Conte as linhas dos registros abaixo em que aparece a palavra "screenshot" e informe só o número.

- [DADOS DE ENTRADA]:
########################################

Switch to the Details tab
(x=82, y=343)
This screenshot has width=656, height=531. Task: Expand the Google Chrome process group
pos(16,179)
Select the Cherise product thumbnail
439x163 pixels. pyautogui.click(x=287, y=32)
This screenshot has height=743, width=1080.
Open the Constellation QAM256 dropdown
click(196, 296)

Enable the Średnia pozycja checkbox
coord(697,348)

########################################

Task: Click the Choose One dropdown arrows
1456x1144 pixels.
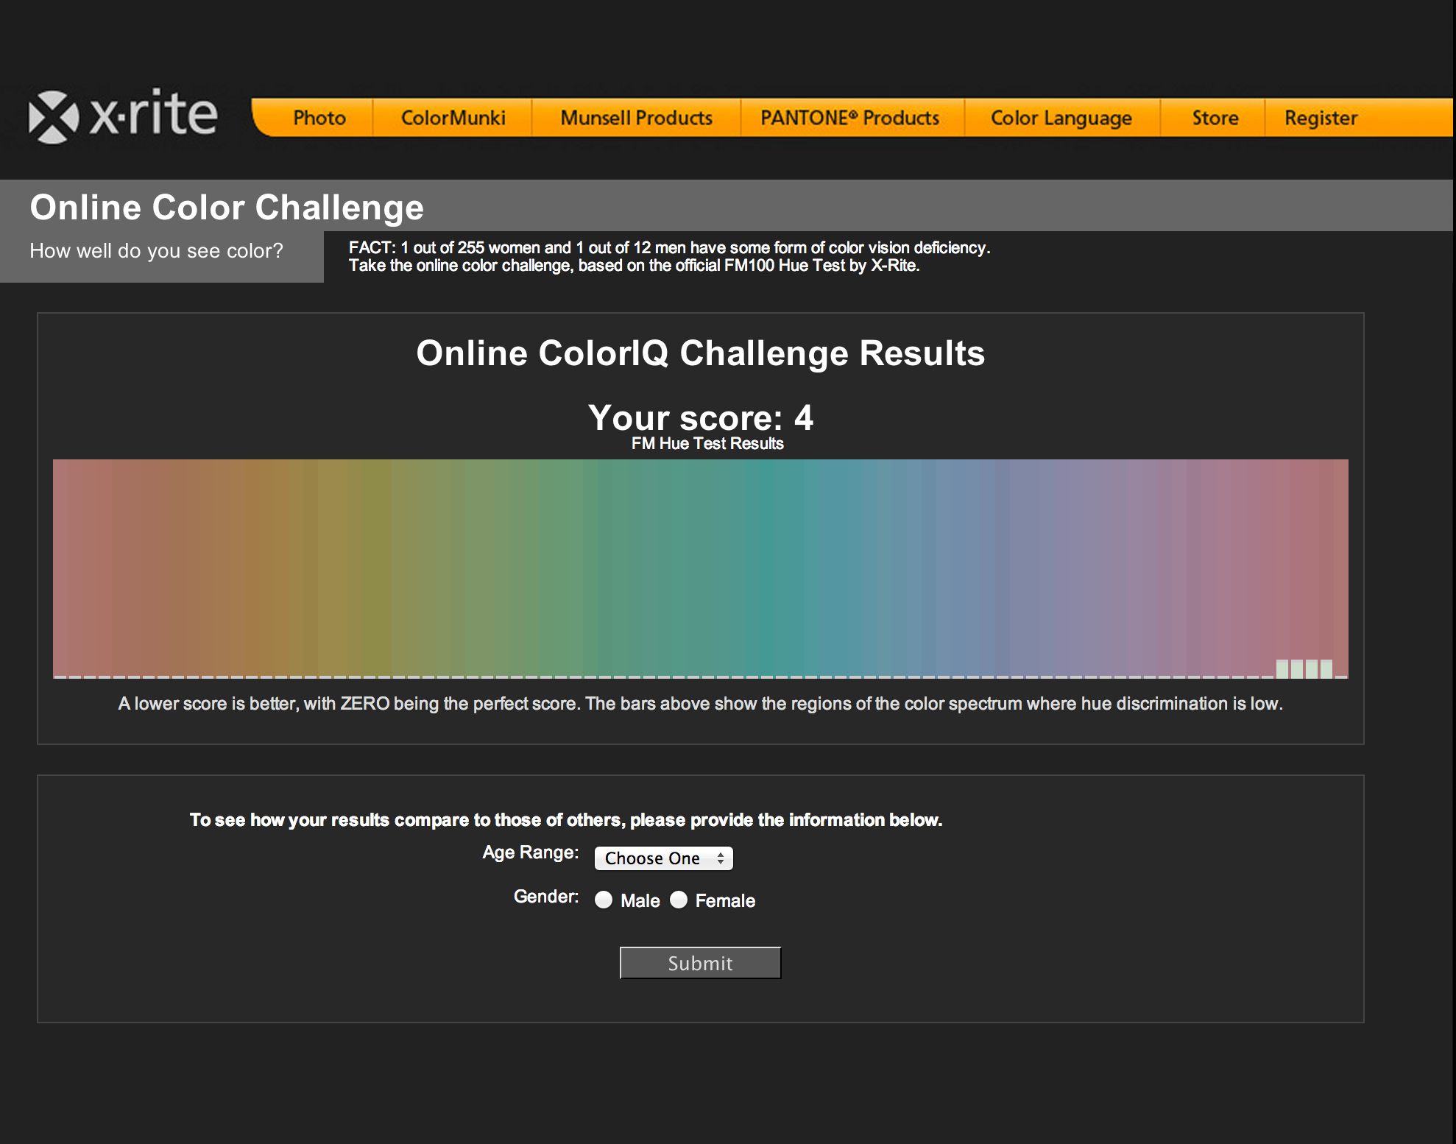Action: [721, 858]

########################################

- [EXERCÍCIO CONCLUÍDO]: 2